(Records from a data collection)
◆ ◆ ◆ ◆ ◆
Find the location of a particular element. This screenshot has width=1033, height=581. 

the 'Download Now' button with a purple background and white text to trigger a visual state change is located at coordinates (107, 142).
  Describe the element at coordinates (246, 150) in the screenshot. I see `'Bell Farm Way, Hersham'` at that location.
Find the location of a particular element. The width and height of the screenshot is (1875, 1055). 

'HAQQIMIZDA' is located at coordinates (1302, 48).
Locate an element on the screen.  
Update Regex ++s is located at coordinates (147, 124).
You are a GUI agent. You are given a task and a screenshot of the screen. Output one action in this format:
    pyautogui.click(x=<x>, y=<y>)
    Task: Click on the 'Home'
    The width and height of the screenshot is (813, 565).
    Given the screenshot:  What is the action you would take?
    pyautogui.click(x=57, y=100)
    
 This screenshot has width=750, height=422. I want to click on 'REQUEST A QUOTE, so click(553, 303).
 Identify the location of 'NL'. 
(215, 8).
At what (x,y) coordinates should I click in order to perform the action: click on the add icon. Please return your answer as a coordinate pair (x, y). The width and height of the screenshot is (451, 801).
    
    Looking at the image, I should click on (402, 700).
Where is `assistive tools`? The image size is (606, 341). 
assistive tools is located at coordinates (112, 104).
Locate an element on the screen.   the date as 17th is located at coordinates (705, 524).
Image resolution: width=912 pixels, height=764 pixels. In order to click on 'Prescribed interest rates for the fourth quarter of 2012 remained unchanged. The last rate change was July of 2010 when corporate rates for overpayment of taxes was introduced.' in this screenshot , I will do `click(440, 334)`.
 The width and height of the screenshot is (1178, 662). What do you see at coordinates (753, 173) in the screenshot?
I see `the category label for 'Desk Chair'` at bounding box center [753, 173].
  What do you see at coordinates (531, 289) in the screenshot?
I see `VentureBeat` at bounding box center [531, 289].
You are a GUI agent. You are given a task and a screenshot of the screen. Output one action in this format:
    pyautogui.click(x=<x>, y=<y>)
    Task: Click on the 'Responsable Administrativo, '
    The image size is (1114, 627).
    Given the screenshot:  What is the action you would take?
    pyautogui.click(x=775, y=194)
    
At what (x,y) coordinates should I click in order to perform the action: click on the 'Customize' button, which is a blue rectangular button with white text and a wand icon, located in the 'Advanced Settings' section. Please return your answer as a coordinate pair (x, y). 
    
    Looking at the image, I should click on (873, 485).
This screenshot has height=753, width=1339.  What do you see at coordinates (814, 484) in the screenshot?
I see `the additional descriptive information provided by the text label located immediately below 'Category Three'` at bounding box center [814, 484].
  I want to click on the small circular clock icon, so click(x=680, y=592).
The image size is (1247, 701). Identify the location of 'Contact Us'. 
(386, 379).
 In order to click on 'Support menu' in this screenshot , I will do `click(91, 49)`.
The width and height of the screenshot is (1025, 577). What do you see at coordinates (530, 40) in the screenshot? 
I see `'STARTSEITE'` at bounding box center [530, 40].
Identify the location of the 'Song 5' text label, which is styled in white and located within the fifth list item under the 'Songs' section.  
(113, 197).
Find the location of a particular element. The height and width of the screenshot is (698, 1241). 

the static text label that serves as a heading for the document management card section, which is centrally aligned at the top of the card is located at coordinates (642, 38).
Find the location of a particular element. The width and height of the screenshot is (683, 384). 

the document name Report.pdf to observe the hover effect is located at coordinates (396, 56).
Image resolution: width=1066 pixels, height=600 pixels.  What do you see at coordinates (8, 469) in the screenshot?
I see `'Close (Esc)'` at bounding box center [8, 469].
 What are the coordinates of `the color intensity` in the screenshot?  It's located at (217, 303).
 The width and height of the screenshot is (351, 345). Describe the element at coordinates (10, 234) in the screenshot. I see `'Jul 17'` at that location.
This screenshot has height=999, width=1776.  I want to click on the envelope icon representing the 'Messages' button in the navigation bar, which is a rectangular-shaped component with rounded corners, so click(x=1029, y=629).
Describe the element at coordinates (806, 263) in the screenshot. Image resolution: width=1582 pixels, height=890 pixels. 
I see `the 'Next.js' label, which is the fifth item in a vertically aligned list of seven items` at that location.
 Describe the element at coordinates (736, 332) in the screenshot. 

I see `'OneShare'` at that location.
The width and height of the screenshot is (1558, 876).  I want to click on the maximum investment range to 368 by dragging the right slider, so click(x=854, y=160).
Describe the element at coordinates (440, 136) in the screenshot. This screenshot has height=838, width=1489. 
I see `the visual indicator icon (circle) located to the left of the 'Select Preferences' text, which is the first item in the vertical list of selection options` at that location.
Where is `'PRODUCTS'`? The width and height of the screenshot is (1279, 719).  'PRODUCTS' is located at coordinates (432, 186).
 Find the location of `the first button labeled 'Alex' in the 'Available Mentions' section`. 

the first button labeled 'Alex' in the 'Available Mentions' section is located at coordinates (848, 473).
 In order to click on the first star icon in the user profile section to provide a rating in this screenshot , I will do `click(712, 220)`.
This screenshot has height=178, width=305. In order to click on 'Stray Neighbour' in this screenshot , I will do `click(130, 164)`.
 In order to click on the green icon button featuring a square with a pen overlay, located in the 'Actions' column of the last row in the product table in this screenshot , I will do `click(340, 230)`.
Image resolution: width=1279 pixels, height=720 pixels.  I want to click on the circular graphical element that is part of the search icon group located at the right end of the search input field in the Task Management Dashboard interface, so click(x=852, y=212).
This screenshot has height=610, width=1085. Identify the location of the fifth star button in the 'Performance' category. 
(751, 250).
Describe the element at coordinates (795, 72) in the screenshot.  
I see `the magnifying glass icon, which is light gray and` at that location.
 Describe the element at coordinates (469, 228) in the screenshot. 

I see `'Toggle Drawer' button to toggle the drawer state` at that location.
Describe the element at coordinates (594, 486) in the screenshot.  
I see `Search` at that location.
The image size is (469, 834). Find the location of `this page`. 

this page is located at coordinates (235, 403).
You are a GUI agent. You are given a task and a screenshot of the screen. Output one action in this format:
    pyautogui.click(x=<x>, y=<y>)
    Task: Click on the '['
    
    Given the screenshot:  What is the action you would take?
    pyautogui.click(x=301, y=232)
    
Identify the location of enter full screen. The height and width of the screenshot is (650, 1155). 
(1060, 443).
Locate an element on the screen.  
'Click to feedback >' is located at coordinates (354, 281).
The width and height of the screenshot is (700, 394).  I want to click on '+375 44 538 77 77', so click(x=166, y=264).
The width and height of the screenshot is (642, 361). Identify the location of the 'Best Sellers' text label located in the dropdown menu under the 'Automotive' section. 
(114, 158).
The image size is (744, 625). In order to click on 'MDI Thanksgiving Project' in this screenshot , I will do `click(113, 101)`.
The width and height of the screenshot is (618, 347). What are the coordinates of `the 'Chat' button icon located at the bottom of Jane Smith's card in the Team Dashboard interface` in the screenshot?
◆ ◆ ◆ ◆ ◆
= YOUR OBJECTIVE =
Turn the entire listing above into a Markdown table with two columns, Row and Line. Each non-blank line of the listing gets its own numbered row, and blank lines are left out.

= WRITTEN SOLUTION =
| Row | Line |
|---|---|
| 1 | Find the location of a particular element. This screenshot has width=1033, height=581.  |
| 2 | the 'Download Now' button with a purple background and white text to trigger a visual state change is located at coordinates (107, 142). |
| 3 |   Describe the element at coordinates (246, 150) in the screenshot. I see `'Bell Farm Way, Hersham'` at that location. |
| 4 | Find the location of a particular element. The width and height of the screenshot is (1875, 1055).  |
| 5 | 'HAQQIMIZDA' is located at coordinates (1302, 48). |
| 6 | Locate an element on the screen.   |
| 7 | Update Regex ++s is located at coordinates (147, 124). |
| 8 | You are a GUI agent. You are given a task and a screenshot of the screen. Output one action in this format: |
| 9 |     pyautogui.click(x=<x>, y=<y>) |
| 10 |     Task: Click on the 'Home' |
| 11 |     The width and height of the screenshot is (813, 565). |
| 12 |     Given the screenshot:  What is the action you would take? |
| 13 |     pyautogui.click(x=57, y=100) |
| 14 |  This screenshot has width=750, height=422. I want to click on 'REQUEST A QUOTE, so click(553, 303). |
| 15 |  Identify the location of 'NL'.  |
| 16 | (215, 8). |
| 17 | At what (x,y) coordinates should I click in order to perform the action: click on the add icon. Please return your answer as a coordinate pair (x, y). The width and height of the screenshot is (451, 801). |
| 18 |     Looking at the image, I should click on (402, 700). |
| 19 | Where is `assistive tools`? The image size is (606, 341).  |
| 20 | assistive tools is located at coordinates (112, 104). |
| 21 | Locate an element on the screen.   the date as 17th is located at coordinates (705, 524). |
| 22 | Image resolution: width=912 pixels, height=764 pixels. In order to click on 'Prescribed interest rates for the fourth quarter of 2012 remained unchanged. The last rate change was July of 2010 when corporate rates for overpayment of taxes was introduced.' in this screenshot , I will do `click(440, 334)`. |
| 23 |  The width and height of the screenshot is (1178, 662). What do you see at coordinates (753, 173) in the screenshot? |
| 24 | I see `the category label for 'Desk Chair'` at bounding box center [753, 173]. |
| 25 |   What do you see at coordinates (531, 289) in the screenshot? |
| 26 | I see `VentureBeat` at bounding box center [531, 289]. |
| 27 | You are a GUI agent. You are given a task and a screenshot of the screen. Output one action in this format: |
| 28 |     pyautogui.click(x=<x>, y=<y>) |
| 29 |     Task: Click on the 'Responsable Administrativo, ' |
| 30 |     The image size is (1114, 627). |
| 31 |     Given the screenshot:  What is the action you would take? |
| 32 |     pyautogui.click(x=775, y=194) |
| 33 | At what (x,y) coordinates should I click in order to perform the action: click on the 'Customize' button, which is a blue rectangular button with white text and a wand icon, located in the 'Advanced Settings' section. Please return your answer as a coordinate pair (x, y).  |
| 34 |     Looking at the image, I should click on (873, 485). |
| 35 | This screenshot has height=753, width=1339.  What do you see at coordinates (814, 484) in the screenshot? |
| 36 | I see `the additional descriptive information provided by the text label located immediately below 'Category Three'` at bounding box center [814, 484]. |
| 37 |   I want to click on the small circular clock icon, so click(x=680, y=592). |
| 38 | The image size is (1247, 701). Identify the location of 'Contact Us'.  |
| 39 | (386, 379). |
| 40 |  In order to click on 'Support menu' in this screenshot , I will do `click(91, 49)`. |
| 41 | The width and height of the screenshot is (1025, 577). What do you see at coordinates (530, 40) in the screenshot?  |
| 42 | I see `'STARTSEITE'` at bounding box center [530, 40]. |
| 43 | Identify the location of the 'Song 5' text label, which is styled in white and located within the fifth list item under the 'Songs' section.   |
| 44 | (113, 197). |
| 45 | Find the location of a particular element. The height and width of the screenshot is (698, 1241).  |
| 46 | the static text label that serves as a heading for the document management card section, which is centrally aligned at the top of the card is located at coordinates (642, 38). |
| 47 | Find the location of a particular element. The width and height of the screenshot is (683, 384).  |
| 48 | the document name Report.pdf to observe the hover effect is located at coordinates (396, 56). |
| 49 | Image resolution: width=1066 pixels, height=600 pixels.  What do you see at coordinates (8, 469) in the screenshot? |
| 50 | I see `'Close (Esc)'` at bounding box center [8, 469]. |
| 51 |  What are the coordinates of `the color intensity` in the screenshot?  It's located at (217, 303). |
| 52 |  The width and height of the screenshot is (351, 345). Describe the element at coordinates (10, 234) in the screenshot. I see `'Jul 17'` at that location. |
| 53 | This screenshot has height=999, width=1776.  I want to click on the envelope icon representing the 'Messages' button in the navigation bar, which is a rectangular-shaped component with rounded corners, so click(x=1029, y=629). |
| 54 | Describe the element at coordinates (806, 263) in the screenshot. Image resolution: width=1582 pixels, height=890 pixels.  |
| 55 | I see `the 'Next.js' label, which is the fifth item in a vertically aligned list of seven items` at that location. |
| 56 |  Describe the element at coordinates (736, 332) in the screenshot.  |
| 57 | I see `'OneShare'` at that location. |
| 58 | The width and height of the screenshot is (1558, 876).  I want to click on the maximum investment range to 368 by dragging the right slider, so click(x=854, y=160). |
| 59 | Describe the element at coordinates (440, 136) in the screenshot. This screenshot has height=838, width=1489.  |
| 60 | I see `the visual indicator icon (circle) located to the left of the 'Select Preferences' text, which is the first item in the vertical list of selection options` at that location. |
| 61 | Where is `'PRODUCTS'`? The width and height of the screenshot is (1279, 719).  'PRODUCTS' is located at coordinates (432, 186). |
| 62 |  Find the location of `the first button labeled 'Alex' in the 'Available Mentions' section`.  |
| 63 | the first button labeled 'Alex' in the 'Available Mentions' section is located at coordinates (848, 473). |
| 64 |  In order to click on the first star icon in the user profile section to provide a rating in this screenshot , I will do `click(712, 220)`. |
| 65 | This screenshot has height=178, width=305. In order to click on 'Stray Neighbour' in this screenshot , I will do `click(130, 164)`. |
| 66 |  In order to click on the green icon button featuring a square with a pen overlay, located in the 'Actions' column of the last row in the product table in this screenshot , I will do `click(340, 230)`. |
| 67 | Image resolution: width=1279 pixels, height=720 pixels.  I want to click on the circular graphical element that is part of the search icon group located at the right end of the search input field in the Task Management Dashboard interface, so click(x=852, y=212). |
| 68 | This screenshot has height=610, width=1085. Identify the location of the fifth star button in the 'Performance' category.  |
| 69 | (751, 250). |
| 70 | Describe the element at coordinates (795, 72) in the screenshot.   |
| 71 | I see `the magnifying glass icon, which is light gray and` at that location. |
| 72 |  Describe the element at coordinates (469, 228) in the screenshot.  |
| 73 | I see `'Toggle Drawer' button to toggle the drawer state` at that location. |
| 74 | Describe the element at coordinates (594, 486) in the screenshot.   |
| 75 | I see `Search` at that location. |
| 76 | The image size is (469, 834). Find the location of `this page`.  |
| 77 | this page is located at coordinates (235, 403). |
| 78 | You are a GUI agent. You are given a task and a screenshot of the screen. Output one action in this format: |
| 79 |     pyautogui.click(x=<x>, y=<y>) |
| 80 |     Task: Click on the '[' |
| 81 |     Given the screenshot:  What is the action you would take? |
| 82 |     pyautogui.click(x=301, y=232) |
| 83 | Identify the location of enter full screen. The height and width of the screenshot is (650, 1155).  |
| 84 | (1060, 443). |
| 85 | Locate an element on the screen.   |
| 86 | 'Click to feedback >' is located at coordinates (354, 281). |
| 87 | The width and height of the screenshot is (700, 394).  I want to click on '+375 44 538 77 77', so click(x=166, y=264). |
| 88 | The width and height of the screenshot is (642, 361). Identify the location of the 'Best Sellers' text label located in the dropdown menu under the 'Automotive' section.  |
| 89 | (114, 158). |
| 90 | The image size is (744, 625). In order to click on 'MDI Thanksgiving Project' in this screenshot , I will do `click(113, 101)`. |
| 91 | The width and height of the screenshot is (618, 347). What are the coordinates of `the 'Chat' button icon located at the bottom of Jane Smith's card in the Team Dashboard interface` in the screenshot? |